A set of ACSC has not been agreed upon universally. Generally though, the following categories of hospital conditions are considered to be ambulatory care sensitive; influenza and pneumonia, other vaccine preventable diseases, asthma, congestive heart failure, diabetes complications, chronic obstructive pulmonary disease, angina, iron deficiency anaemia, hypertension, nutritional deficiencies, dehydration and gastroenteritis, pyelonephritis, perforated/bleeding ulcer, cellulitis, pelvic inflammatory disease, ear nose and throat infections, dental conditions, convulsions and epilepsy, gangrene [15].

PHC is not the only determinant of an ambulatory care sensitive hospitalisation. In a review of the literature, Muenchberger and Kendall [16] identified significant predictors of avoidable hospitalisations for chronic diseases.
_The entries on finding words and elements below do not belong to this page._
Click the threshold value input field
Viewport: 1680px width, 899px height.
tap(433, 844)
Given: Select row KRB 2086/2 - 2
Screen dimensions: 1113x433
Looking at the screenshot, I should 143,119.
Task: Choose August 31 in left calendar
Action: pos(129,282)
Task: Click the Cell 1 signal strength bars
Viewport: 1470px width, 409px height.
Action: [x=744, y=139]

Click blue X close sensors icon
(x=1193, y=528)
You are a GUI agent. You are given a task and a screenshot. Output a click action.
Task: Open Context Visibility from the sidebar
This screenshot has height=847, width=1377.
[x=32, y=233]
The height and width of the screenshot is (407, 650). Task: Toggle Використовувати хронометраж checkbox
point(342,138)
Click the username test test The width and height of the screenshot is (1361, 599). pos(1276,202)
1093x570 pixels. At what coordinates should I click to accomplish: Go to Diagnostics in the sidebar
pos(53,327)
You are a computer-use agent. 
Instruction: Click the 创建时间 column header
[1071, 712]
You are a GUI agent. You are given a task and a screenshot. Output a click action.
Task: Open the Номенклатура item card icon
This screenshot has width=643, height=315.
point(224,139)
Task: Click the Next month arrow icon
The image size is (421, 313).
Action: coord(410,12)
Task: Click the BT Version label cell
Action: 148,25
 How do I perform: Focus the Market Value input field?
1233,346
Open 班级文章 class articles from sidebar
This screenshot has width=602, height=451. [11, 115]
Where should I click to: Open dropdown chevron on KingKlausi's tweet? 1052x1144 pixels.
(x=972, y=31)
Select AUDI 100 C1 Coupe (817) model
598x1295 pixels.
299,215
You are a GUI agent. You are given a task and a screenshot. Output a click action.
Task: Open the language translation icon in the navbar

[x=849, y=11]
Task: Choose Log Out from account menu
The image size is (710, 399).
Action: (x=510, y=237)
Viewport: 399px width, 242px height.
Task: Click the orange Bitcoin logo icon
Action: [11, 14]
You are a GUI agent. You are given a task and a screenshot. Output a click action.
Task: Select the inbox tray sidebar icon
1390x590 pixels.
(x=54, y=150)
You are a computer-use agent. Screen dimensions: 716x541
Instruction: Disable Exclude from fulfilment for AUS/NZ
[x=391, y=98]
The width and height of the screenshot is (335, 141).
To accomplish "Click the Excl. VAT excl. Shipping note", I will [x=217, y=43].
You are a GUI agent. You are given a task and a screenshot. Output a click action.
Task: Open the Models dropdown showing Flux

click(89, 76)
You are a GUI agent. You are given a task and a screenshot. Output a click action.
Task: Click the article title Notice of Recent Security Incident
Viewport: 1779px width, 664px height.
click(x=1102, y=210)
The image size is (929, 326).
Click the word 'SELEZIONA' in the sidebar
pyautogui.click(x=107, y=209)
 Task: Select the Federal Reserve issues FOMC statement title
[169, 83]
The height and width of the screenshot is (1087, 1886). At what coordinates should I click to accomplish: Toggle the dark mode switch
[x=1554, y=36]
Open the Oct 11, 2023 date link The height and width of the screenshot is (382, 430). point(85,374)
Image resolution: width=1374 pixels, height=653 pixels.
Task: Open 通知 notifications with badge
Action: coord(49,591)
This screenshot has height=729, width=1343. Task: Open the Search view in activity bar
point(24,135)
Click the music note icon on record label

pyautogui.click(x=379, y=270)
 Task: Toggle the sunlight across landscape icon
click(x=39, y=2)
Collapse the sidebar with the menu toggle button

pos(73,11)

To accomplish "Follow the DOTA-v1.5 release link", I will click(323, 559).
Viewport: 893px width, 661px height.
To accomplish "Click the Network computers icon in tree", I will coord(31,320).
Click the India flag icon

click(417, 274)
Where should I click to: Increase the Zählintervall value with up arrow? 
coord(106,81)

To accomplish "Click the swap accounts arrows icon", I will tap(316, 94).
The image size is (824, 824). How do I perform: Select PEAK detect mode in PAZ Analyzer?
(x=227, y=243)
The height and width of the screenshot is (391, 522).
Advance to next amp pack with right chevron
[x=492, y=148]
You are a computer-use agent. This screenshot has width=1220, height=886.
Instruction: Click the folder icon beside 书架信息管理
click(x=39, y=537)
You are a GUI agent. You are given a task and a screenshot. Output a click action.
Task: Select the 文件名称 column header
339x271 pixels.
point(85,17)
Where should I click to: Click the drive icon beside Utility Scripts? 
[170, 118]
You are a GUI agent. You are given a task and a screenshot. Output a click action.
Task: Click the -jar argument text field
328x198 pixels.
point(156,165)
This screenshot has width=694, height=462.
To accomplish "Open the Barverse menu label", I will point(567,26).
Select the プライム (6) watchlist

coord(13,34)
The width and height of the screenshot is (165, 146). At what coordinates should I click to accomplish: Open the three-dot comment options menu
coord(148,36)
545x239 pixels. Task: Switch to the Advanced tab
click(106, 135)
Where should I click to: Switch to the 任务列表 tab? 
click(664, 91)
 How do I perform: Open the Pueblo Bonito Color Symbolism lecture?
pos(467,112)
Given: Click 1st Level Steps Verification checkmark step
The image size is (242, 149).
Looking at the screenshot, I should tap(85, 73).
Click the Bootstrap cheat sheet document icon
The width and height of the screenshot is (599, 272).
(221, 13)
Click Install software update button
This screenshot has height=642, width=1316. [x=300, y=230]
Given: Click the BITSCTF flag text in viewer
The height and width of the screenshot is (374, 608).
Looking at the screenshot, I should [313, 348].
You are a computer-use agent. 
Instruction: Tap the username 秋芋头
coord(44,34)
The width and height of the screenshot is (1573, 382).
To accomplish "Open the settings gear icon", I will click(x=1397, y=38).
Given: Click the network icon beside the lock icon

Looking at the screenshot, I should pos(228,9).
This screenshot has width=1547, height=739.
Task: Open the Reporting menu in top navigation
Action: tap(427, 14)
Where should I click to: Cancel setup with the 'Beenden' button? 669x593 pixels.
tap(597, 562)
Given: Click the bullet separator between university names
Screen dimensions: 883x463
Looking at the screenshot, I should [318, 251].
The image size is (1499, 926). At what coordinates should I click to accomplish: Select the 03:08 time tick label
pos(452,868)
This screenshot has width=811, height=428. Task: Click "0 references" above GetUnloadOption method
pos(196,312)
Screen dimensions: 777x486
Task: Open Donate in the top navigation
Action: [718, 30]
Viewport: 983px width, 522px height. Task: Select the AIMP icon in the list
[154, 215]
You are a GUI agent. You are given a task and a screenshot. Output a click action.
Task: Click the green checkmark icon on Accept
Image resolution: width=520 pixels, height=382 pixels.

The authors presented them in six categories (examples provided in brackets) as follows:

  1. 1.

    Symptom management (health status)

  2. 2.

    Supportive relationships (supportive spouse, house overcrowding)

  3. 3.

    Self-management support (personal resilience)

  4. 4.

    Coordination of care between primary, secondary and tertiary services (hospital discharge planning)

  5. 5.

    Local area liveability (air pollutants, geographical location)

  6. 6.

    Socio-economic opportunities (employment, health insurance)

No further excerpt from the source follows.